The jobs initiative announced on 10 May focuses our limited resources on measures that offer the greatest potential for expansion and employment creation. The initiative represents a positive intervention to support those entrepreneurs and business people who will create jobs and rebuild our economy. The key elements were the 12.5% corporation tax and its retention and the introduction of a new, temporary, second reduced rate of VAT to apply primarily to restaurants and catering services, hotel and holiday accommodation and various entertainment services. I hope these reductions were adhered to in Waterford especially in recent weeks with the visit of the tall ships and I hope that the hospitality sector there has done well out of it. Our hope is that this will continue. Other elements include the halving of the lower rate of employers PRSI on earnings of up to €356 per week; the focus of the State's capital expenditure towards more employment-intensive projects in the areas of education, local and regional roads and sustainable transport projects; and the provision of an extra 20,900 activation places for the unemployed. The jobs initiative is an important first step in this regard.

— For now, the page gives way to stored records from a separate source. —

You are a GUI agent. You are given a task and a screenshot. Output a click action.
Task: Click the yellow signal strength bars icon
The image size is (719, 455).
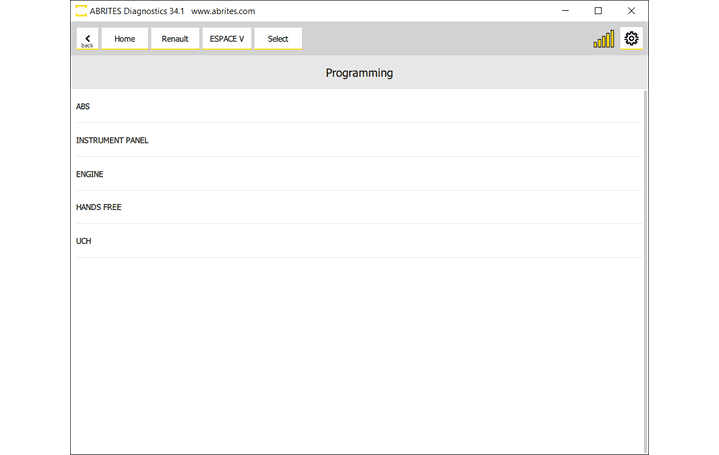pyautogui.click(x=604, y=39)
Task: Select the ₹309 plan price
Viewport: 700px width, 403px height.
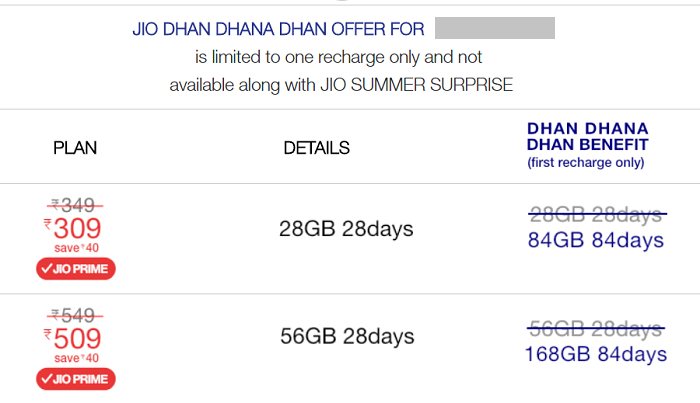Action: (x=73, y=229)
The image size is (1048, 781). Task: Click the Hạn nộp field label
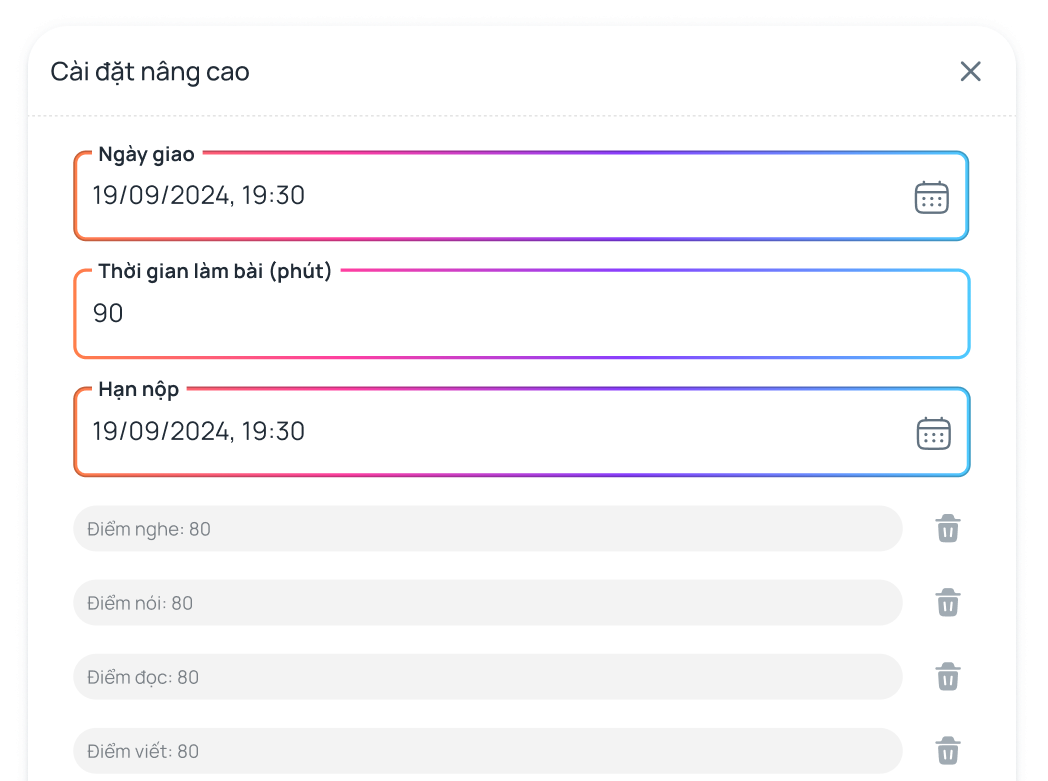tap(138, 390)
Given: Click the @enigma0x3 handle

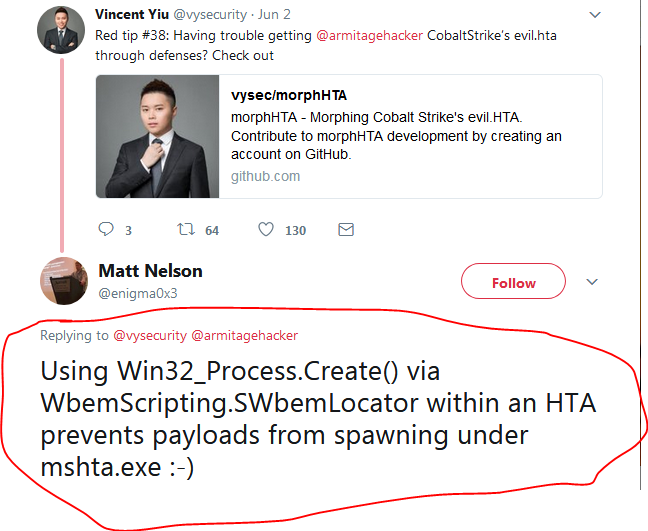Looking at the screenshot, I should 138,293.
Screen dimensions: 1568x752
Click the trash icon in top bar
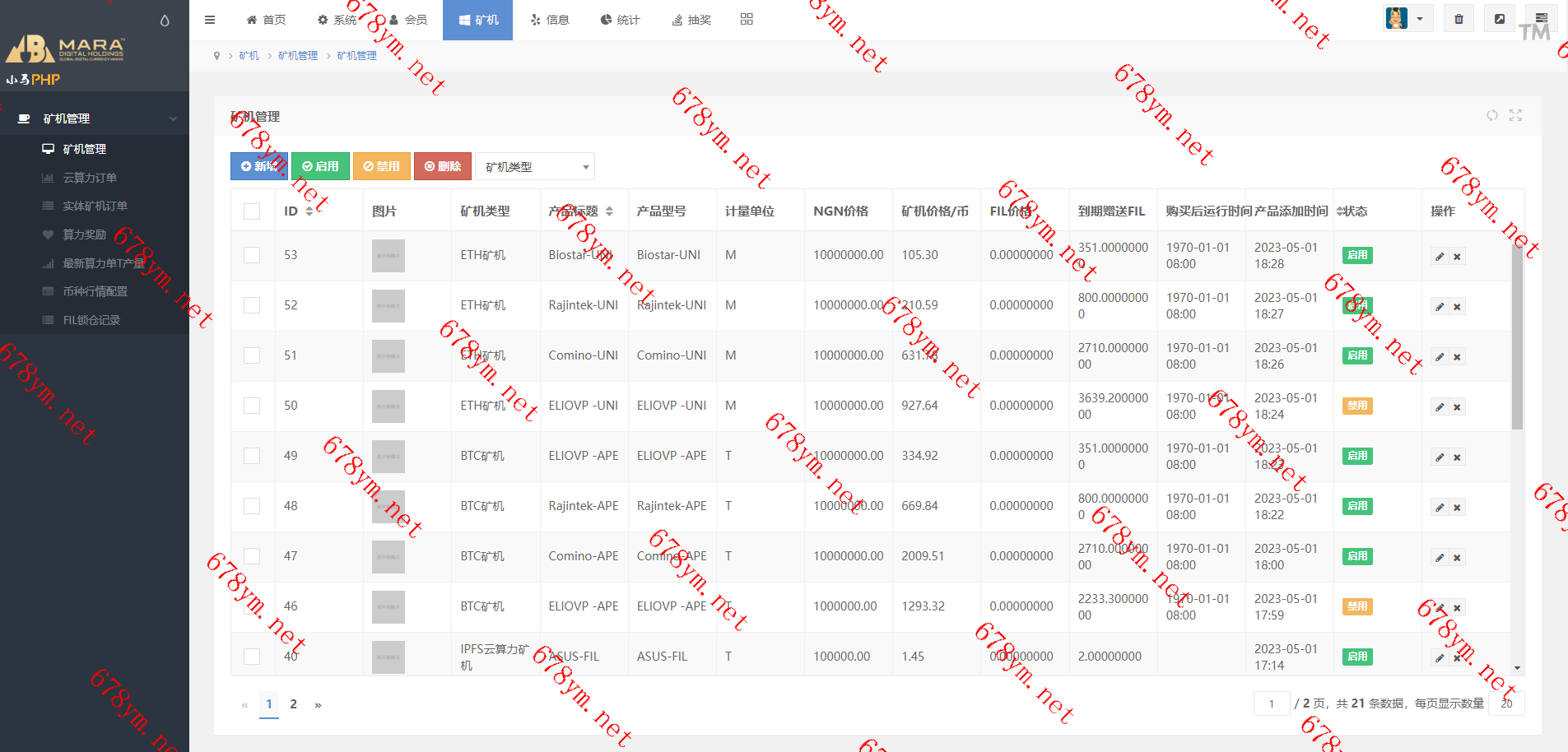point(1459,19)
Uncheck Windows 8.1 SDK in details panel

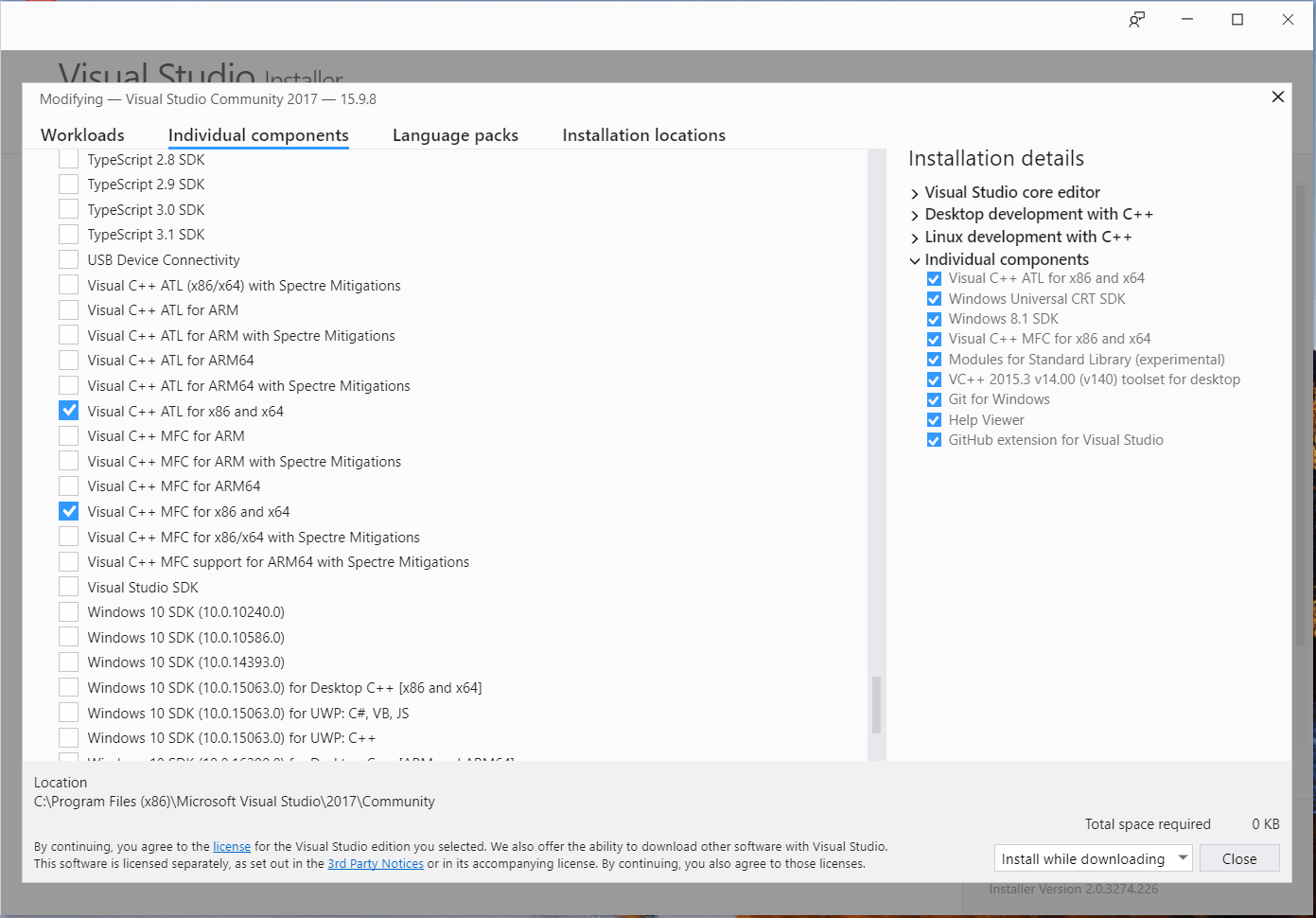pyautogui.click(x=934, y=320)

One announcement for the south-east region this year will create 50 new jobs in Waterford. Also, jobs announced for the region in recent years continue to come on-stream. As well as marketing the region for new green-field investment, IDA Ireland continues to work with existing clients to broaden their mandate in Ireland and also with existing clients to re-invest in sites in the region. While we are operating in difficult economic times, there are still investment opportunities in global markets. There are 31 IDA Ireland-supported companies in Waterford city and county employing approximately 5,300 people. Clear evidence of a transition towards more knowledge-based and higher value activity is apparent in the resilience of companies such as Bausch & Lomb, Honeywell, Citi Hedge Funds, Genzyme and Sun Life Financial.
I will be visiting Waterford Institute of Technology, WIT, because I have heard about the great work under way there in the life sciences, information and communications technology, international services and high technology engineering areas. WIT is one place earmarked for a visit by me as the Minister of State with responsibility for research and innovation. It is important to spin out as many companies as we can, locally if possible, from such institutes as WIT.
I refer to the last point made by the Minister of State. This is precisely why we need a university for the region. Some people maintain that if a university were in place, there may be greater research and development opportunities and we might not have seen the job losses announced at GlaxoSmithKline. The Minister of State is correct to suggest this is about reducing costs in the company. The company wishes to reduce costs by €10 million. The costs of these job losses will be €3.3 million. However, the money being borrowed from the IMF and put into the banks, the cost of the bailout to the State and the profit which our European partners will make will be in the region of €9 billion. Yet, such companies are struggling and need support.
I thank the Minister of State for his response. I welcome that the Minister of State will visit Waterford Institute of Technology but I hope the Department of Jobs, Enterprise and Innovation will consider the town of Dungarvan. I do not share the Minister of State's view that IDA Ireland is doing its best for the town. There have been no major investments in the town in recent years. There have been major job losses but no new opportunities. I hope the Minister of State will take this on board.